NVIDIA / TensorRT-LLM

TensorRT-LLM provides users with an easy-to-use Python API to define Large Language Models (LLMs) and build TensorRT engines that contain state-of-the-art optimizations to perform inference efficiently on NVIDIA GPUs. TensorRT-LLM also contains components to create Python and C++ runtimes that execute those TensorRT engines.
https://nvidia.github.io/TensorRT-LLM
Apache License 2.0
7.35k stars 793 forks source link

fail to convert llama2 model #1283

Open whk6688 opened 3 months ago

whk6688 commented 3 months ago

System Info

4090

Who can help?

No response

Information

Tasks

Reproduction

1 git clone https://github.com/qwopqwop200/GPTQ-for-LLaMa.git 2 cd GPTQ-for-LLaMa 3 pip install -r requirements.txt 4 python llama.py ./tmp/llama/7B/ c4 --wbits 4 --true-sequential --groupsize 128 --save_safetensors ./llama-7b-4bit-gs128.safetensors

step 4 error.
image

Expected behavior

be able to run step 4.

actual behavior

faiure

additional notes

none

whk6688 commented 3 months ago

is there another way to do it?

whk6688 commented 3 months ago

oh, first error is: image

whk6688 commented 3 months ago

it looks like not work by another way to quantize model: (not support int4?)

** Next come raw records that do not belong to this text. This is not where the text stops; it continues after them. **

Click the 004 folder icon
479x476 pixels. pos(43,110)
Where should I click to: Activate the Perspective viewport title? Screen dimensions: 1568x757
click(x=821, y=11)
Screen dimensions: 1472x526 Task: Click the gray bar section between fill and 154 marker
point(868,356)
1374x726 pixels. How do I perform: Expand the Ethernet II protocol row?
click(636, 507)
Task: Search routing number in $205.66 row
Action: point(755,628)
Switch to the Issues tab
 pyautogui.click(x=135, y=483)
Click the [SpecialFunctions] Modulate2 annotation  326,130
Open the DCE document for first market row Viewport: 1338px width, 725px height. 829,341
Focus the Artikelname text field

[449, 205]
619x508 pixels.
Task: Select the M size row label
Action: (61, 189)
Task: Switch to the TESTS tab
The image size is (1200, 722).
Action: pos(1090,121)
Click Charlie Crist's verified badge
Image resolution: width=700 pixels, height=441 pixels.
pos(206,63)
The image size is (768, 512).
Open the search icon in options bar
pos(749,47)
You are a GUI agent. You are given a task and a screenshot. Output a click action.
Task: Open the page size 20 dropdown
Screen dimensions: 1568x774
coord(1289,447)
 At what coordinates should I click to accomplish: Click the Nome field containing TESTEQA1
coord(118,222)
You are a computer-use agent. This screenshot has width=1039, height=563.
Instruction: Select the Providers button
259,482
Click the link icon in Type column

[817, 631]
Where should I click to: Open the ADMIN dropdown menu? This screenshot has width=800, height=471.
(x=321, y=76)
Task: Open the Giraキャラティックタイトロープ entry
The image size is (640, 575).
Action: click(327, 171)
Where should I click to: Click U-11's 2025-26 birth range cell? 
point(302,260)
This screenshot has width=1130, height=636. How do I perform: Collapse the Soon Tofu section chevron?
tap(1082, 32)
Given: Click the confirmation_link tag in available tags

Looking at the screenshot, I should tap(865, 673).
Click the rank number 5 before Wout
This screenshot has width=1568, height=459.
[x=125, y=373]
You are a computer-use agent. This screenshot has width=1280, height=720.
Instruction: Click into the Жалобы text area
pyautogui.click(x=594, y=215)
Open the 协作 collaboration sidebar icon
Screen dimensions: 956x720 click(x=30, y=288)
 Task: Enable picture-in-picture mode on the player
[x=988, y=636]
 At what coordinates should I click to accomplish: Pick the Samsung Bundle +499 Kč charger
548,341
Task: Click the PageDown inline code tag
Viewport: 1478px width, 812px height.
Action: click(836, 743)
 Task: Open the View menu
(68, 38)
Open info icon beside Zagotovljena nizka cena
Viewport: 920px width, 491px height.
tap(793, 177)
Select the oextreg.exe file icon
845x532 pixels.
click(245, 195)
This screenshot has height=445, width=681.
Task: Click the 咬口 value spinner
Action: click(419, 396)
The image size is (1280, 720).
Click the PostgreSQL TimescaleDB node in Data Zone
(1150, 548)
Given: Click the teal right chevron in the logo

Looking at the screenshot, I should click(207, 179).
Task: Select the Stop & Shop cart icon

python convert_checkpoint.py --model_dir /home/wanghaikuan/code/LLaMA-Factory/llama2-hf-lam \ --output_dir ./tllm_checkpoint_1gpu_fp16_wq \ --dtype float16 \ --use_weight_only \ --weight_only_precision int4

github-actions[bot] commented 3 weeks ago

This issue is stale because it has been open 30 days with no activity. Remove stale label or comment or this will be closed in 15 days."